Although the new album dropped over three weeks ago, Lightning Dust had not played a hometown release show until last night, when the newly expanded outfit appeared at the Biltmore. The venue was packed, with Black Mountain cohort Stephen McBean lurking conspicuously in the wings, suggesting that the group’s increased press coverage is starting to pay off.

Even with two additional musicians in the fold, many of the live arrangements were significantly pared down from the lush album cuts. Without its programmed beat, “I Knew” was a straightforward country gallop, only Wells’s synth arpeggios hinting at the electro-tinged studio version. “The Times” was similarly unadorned, lacking its “Sympathy for the Devil”-aping bongo/shaker percussion.

Given that this was a hometown show, Lightning Dust was also able to enlist some additional help from friends; during several songs, they were joined onstage by a cellist and a violinist, and these moments of six-piece grandeur were the highlights of the set.
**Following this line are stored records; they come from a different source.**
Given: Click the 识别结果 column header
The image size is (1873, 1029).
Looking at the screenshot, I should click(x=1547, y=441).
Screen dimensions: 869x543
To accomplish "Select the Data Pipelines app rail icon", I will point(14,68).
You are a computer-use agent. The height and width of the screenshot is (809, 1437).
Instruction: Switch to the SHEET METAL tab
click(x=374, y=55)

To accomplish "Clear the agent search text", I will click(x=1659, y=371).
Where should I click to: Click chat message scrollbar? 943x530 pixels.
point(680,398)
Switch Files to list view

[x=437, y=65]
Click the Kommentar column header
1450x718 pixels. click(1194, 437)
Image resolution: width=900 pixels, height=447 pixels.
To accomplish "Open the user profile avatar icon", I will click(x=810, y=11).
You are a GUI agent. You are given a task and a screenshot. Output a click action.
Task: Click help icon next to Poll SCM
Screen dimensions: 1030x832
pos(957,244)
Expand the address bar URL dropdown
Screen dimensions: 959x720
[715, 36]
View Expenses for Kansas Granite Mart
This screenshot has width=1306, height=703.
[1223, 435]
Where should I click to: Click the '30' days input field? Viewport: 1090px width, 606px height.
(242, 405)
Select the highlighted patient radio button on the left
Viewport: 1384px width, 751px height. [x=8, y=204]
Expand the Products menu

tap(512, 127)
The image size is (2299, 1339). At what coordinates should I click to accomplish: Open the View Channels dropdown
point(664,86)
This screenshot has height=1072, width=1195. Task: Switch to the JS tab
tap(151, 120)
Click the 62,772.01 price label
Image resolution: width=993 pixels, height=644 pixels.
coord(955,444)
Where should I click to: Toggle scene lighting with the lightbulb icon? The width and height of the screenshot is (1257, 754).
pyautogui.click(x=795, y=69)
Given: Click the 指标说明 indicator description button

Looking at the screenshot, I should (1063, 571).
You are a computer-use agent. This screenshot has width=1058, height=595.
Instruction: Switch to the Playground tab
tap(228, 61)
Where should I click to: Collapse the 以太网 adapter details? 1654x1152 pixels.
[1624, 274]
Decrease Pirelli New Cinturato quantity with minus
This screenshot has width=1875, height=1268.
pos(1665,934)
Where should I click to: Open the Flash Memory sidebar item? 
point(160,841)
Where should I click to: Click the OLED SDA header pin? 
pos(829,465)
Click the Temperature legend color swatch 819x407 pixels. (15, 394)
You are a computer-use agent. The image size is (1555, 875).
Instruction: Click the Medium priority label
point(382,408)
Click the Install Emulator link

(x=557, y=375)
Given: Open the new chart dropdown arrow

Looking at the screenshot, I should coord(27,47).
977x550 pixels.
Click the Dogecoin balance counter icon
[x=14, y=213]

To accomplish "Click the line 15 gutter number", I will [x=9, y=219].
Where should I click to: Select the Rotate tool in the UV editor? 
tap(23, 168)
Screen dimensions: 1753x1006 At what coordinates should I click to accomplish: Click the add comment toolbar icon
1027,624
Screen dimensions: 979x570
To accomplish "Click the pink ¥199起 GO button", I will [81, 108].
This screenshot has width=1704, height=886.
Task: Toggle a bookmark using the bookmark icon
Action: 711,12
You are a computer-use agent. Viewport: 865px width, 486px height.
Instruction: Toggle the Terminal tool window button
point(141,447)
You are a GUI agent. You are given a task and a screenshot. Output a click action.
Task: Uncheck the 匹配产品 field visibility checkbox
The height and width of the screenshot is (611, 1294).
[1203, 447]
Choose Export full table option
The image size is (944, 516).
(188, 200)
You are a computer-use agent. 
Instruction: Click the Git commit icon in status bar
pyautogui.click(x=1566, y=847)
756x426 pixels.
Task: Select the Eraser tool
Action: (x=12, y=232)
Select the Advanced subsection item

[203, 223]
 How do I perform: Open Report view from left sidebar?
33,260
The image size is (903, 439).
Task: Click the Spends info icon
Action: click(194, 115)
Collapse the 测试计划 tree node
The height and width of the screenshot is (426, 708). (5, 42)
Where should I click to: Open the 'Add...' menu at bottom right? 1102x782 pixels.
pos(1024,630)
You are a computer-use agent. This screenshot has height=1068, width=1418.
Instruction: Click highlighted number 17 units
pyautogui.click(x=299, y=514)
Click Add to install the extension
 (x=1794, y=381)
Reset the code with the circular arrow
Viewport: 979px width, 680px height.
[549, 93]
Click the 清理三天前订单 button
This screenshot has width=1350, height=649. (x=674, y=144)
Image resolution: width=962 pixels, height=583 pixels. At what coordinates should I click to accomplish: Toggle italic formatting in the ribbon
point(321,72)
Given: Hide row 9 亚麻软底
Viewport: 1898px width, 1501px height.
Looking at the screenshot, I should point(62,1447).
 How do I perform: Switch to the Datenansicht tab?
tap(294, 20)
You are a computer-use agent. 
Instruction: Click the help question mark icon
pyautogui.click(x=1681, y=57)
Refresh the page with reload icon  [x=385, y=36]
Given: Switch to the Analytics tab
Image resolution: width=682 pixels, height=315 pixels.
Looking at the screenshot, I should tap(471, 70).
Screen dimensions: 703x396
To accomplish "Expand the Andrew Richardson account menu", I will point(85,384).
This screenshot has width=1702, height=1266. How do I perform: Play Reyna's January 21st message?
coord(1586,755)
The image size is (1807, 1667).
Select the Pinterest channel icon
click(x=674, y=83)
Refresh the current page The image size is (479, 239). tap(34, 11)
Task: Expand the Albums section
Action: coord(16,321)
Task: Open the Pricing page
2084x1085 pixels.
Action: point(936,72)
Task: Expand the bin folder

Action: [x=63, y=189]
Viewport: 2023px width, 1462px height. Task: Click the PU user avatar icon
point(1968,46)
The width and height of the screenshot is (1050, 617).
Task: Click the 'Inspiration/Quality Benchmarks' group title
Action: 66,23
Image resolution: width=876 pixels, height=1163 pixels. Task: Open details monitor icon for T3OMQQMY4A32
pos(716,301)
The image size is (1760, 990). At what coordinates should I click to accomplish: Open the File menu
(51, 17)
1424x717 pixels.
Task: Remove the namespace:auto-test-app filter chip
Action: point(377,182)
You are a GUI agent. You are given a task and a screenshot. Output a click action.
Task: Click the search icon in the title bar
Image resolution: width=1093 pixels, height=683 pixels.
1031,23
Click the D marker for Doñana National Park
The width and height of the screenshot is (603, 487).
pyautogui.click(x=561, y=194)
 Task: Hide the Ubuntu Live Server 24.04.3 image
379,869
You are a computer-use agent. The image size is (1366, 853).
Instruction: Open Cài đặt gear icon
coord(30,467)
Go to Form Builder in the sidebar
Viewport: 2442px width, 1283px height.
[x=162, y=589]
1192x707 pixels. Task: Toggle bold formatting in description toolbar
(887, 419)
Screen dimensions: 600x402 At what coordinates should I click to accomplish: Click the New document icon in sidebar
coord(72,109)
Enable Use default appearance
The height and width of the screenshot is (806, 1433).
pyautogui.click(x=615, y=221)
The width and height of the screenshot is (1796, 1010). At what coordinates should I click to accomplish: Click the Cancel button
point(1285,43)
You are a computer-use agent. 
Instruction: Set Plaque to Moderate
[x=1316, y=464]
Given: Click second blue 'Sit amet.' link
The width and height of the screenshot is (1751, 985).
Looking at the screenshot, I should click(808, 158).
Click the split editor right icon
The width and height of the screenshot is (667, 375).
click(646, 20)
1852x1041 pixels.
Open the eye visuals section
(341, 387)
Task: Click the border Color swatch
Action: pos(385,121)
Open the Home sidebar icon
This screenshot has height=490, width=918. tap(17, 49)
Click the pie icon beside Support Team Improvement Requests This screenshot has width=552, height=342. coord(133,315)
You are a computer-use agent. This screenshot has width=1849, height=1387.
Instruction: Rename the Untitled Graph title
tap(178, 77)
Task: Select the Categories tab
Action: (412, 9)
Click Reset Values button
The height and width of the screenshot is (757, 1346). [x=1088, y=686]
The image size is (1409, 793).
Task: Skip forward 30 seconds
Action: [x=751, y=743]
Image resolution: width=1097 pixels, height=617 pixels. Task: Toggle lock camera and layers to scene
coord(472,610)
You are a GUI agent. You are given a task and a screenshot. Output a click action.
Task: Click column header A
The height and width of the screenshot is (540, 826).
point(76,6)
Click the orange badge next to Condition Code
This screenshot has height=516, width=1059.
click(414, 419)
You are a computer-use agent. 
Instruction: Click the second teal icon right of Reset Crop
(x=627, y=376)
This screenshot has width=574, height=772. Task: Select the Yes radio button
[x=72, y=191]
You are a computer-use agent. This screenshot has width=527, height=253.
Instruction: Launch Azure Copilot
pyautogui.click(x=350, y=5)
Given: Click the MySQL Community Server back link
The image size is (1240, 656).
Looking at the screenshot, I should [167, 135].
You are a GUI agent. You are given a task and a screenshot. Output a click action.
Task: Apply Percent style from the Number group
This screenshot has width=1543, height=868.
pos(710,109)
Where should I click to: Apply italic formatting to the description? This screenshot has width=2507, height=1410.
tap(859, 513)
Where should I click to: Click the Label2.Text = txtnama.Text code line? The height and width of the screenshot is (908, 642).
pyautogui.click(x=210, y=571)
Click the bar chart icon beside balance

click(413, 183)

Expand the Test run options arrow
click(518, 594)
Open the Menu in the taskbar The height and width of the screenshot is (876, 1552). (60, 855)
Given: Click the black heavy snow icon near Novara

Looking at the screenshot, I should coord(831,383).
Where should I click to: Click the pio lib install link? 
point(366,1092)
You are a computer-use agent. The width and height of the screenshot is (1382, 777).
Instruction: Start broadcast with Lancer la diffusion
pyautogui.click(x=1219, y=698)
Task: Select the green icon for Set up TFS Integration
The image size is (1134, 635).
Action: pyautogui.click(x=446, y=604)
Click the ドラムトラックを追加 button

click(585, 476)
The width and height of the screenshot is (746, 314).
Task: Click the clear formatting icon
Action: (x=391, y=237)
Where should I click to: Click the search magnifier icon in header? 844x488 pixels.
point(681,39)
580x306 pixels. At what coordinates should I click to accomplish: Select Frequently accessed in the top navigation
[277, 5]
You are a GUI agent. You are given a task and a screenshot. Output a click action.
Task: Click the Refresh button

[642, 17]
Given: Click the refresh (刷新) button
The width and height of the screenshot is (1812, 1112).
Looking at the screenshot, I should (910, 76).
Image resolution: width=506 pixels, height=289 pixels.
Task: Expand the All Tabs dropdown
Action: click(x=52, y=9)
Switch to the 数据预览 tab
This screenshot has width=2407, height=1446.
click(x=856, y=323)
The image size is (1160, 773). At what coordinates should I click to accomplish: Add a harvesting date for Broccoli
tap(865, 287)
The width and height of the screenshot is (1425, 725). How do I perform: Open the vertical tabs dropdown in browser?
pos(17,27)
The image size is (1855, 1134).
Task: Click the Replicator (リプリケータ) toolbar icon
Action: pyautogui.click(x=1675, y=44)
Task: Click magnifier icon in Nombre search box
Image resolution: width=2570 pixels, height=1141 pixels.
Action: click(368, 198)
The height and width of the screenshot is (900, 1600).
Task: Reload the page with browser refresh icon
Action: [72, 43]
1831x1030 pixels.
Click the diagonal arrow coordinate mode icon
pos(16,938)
The marching beat and “Eleanor Rigby”-style strings of “Dreamer” were chilling, while the extended outro of “Take It Home” was cinematic in its sweeping grandeur.

Surprisingly, given that the show was a release party for Infinite Light, the band ended with a series of cuts from its self-titled album. The main set finished with the rollicking folk stomper “Wind Me Up,” while the encore consisted of the haunting ballads “Highway” and “Take Me Back.” It was a surprising choice to end a triumphant hometown show on such a bleak note. Still, given that they didn’t even play the new internet single “Never Seen,” Webber and Wells clearly weren’t interested in pandering to their newly-won Pitchfork fanbase.